Thursday, December 18, 2008

Shameless Media Fawning (continued)

lThe Washington Post steals a march on the rest of the sycophantic media with a fawning profie of the 27 year old man with the job of heading up the Obama Speechwriting Team. Some glimpses into the world of executive speechwriting remind me why I hated that job so much. Favreau seems to have it pretty easy, as his own talent, his knack for knowing Obama's mind, and Obama's own discipline seem to make for a smooth cadence between them.

Got a story for you. I was at one point in my life, the speechwriter for the Chief of Naval Operations. I spent virtually every day of the first eight months I was in the job thinking I was going to get fired...I just wasn't giving my boss what he wanted. I'd go off and write a beautiful, lyric speech on whatever it was he was to talk about, and he's trash it and do his own stuff from his head.

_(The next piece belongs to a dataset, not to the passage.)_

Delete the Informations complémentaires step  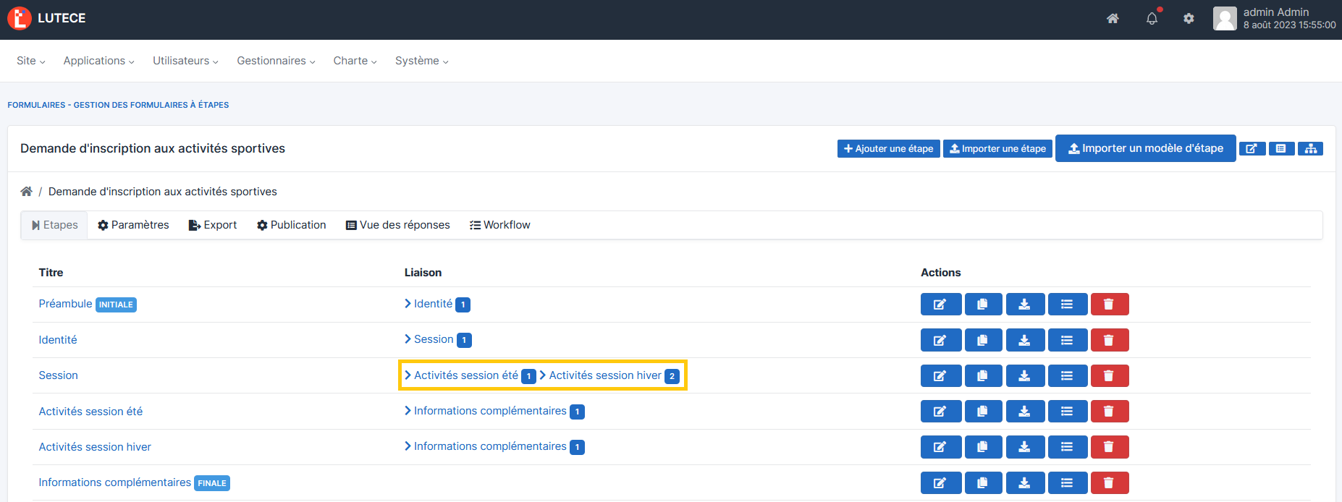click(x=1109, y=483)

Two things changed that. The first was the realization that I wasn't there to write lyrical, memorable speeches. I was there to write speeches that he felt comfortable giving. The second was one day when we were working on a speech for the next day (he never looked at anything I'd written until the end of the day before it was to be given...usually late in the day...). I could see he was getting frustrated, that I hadn't hit the mark (again). He blurted out "Crimedog (what he called me), you're just not listening to what I'm saying". At this point, I figured I was on my way out anyway, so I'd go down with an empty magazine. "CNO, my listening skills are not the problem here. My mind-reading skills clearly need work." He looked at me and asked what I meant. "Sir, where exactly would it have been that I heard you express your opinion on (blank)?" He answered, "well, I said it just the other day in (blank meeting)". "Sir, that's a meeting I'm excluded from. In fact, most of what you say that is of interest takes place in meetings from which I am excluded." He looked at me and said, "You're right, and that changes today." He told the EA to make sure that I'm invited to important meetings, and for the rest of my time, I got to be a fly on the wall in some really incredible meetings and my speechwriting improved. I didn't abuse the privilege, I just went when I thought there would be interesting dialogue.

2 comments:

  1. Good story (yours). And admit it-doesn't having the life of that Obama speechwriter sound even mildly attractive to you?